The joint Ph.D. Program in French Studies and Anthropology allows students to blend rigorous training in anthropology with a broad, multi-disciplinary exploration of the French and Francophone worlds. Housed at both the Institute of French Studies and the Anthropology department, students chart their own course between both units, exploring ideas and devising their specific research projects with a wide array of faculty and graduate students. These opportunities — as well as a program of courses and events conducted in both English and French — make our program truly unique in the field.
From year 1, students attend advanced seminars in sociocultural and linguistic anthropology and history, conduct original research, and take courses in other disciplines of their choice, including sociology, museum studies, performance studies, and gender studies. Many take advantage of the Anthropology department’s Program in Culture and Media, which explores the theory, production, and ethnography of media. Working closely with advisors at the IFS and the Anthropology department, students explore new ideas while working toward a dissertation plan of study (to which they turn in earnest at the end of year 2). In the Anthropology department, students take courses with faculty who are committed to rigorous training in social and cultural theory, ethnographical method, comparative frameworks, and critical knowledge of representations of anthropological knowledge. Their domains of expertise include social memory, the anthropology of history, language ideology, visual ethnography, racial capitalism, carceral states, urban ecology, and critical approaches to religion. At the IFS, they delve deep into French and Francophone history and social sciences while working with faculty whose research — theorized and grounded in deep, critical archival or ethnographic research — revolves around the Caribbean and post-colonial circulations, migration, the politics of place and memory, ethnography, race and identity in France, the Maghreb, West Africa, family history, and new modes of historical writing.

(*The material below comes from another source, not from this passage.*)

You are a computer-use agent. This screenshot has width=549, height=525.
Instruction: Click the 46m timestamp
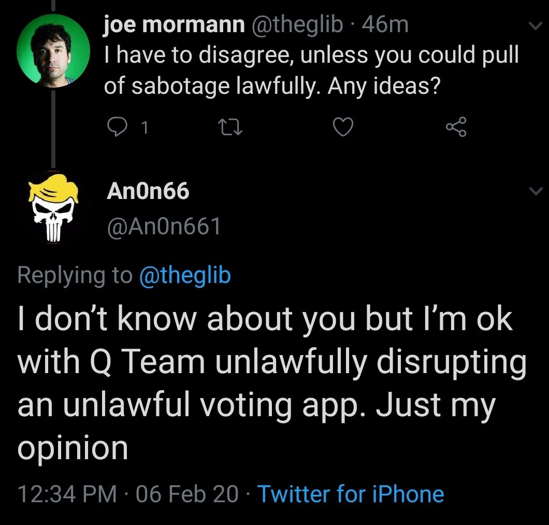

Because of the program’s small size (2-3 incoming Ph.D. candidates per year), faculty provide close mentorship as students devise their research questions, prepare for their qualifying exams, apply for grants, begin publishing and presenting at conferences, conduct research abroad, and then write up their dissertation. Beyond a few core requirements, students also have tremendous flexibility in devising their own program. They typically take one-on-one individual studies with faculty, sign up for courses at Columbia, Princeton, Rutgers, and other universities in our Consortium, and, if they so wish, learn languages (Arabic, Wolof, Haitian Kreyol, etc.) that will open new research domains. Students also participate in weekly workshops with their IFS cohort and faculty, and a monthly doctoral seminar, during which students obtain feedback on their own writing.
Most joint students spend one summer at the IFS’s program in Paris, taking courses with French scholars and conducting archival research. Many take advantage of our exchange program with the Ecole Normale Supérieure, spending at least a semester within its walls. In New York, they may teach in the Anthropology and French departments and also at the Lycée français de New York. Through our in-house journal French Politics, Culture & Society and the leadership of its editor Liz Fink (a specialist of Western Africa and a graduate of the joint program), they benefit from Public Humanities initiatives that prepare them for careers within and beyond academia (writing, cultural diplomacy, secondary teaching, etc.)
The faculty are committed to building a diverse, supportive community of students from multiple backgrounds and disciplines The application process requires a single dossier, which is read by faculty from the IFS as well as the Anthropology Department. Strong French language skills are required (though no GRE). Some students enter our program with a B.A. while others already have an M.A.